# Supplied records
################

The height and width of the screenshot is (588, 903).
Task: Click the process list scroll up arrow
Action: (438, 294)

################

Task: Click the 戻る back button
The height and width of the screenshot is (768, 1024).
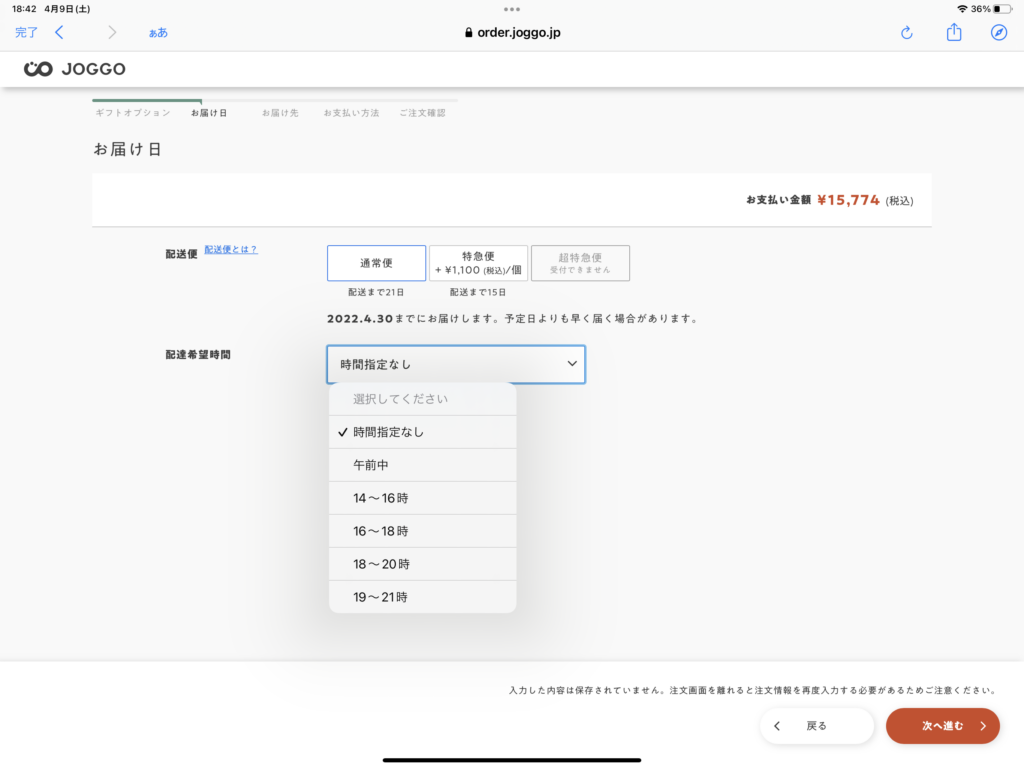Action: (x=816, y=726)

################

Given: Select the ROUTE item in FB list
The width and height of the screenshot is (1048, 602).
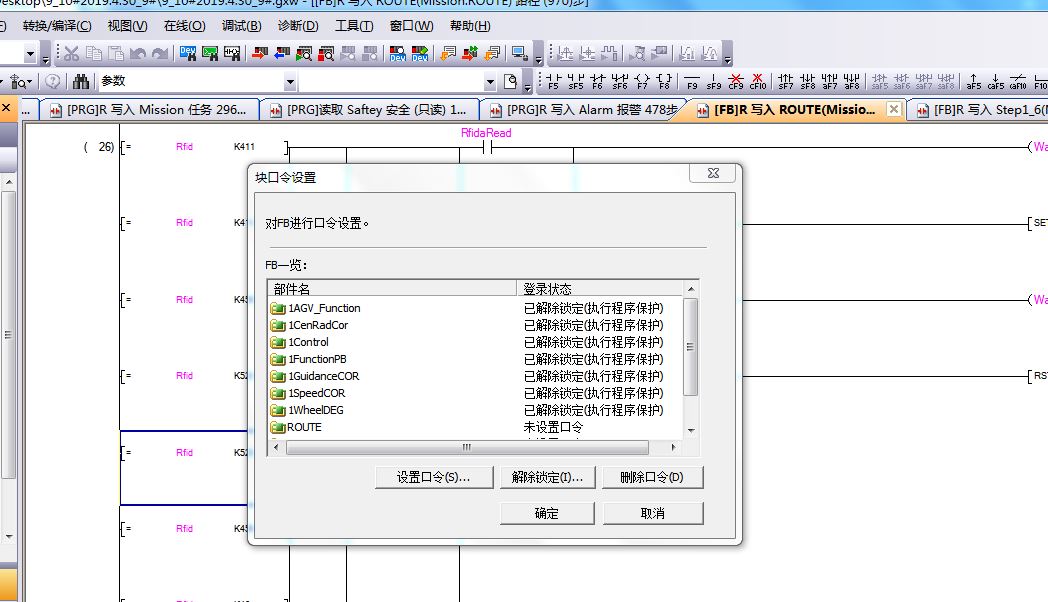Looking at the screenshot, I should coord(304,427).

################

Please recast the entries as a two-column CSV with the headers "instruction" and "response", one row per entry, putting each in a single quoted field with line breaks replaced by spaces. Begin at the line that has "Task: Click the 戻る back button", stop after the line that has "Action: (x=816, y=726)", and leave the pictures out.

instruction,response
"Task: Click the 戻る back button The height and width of the screenshot is (768, 1024).","Action: (x=816, y=726)"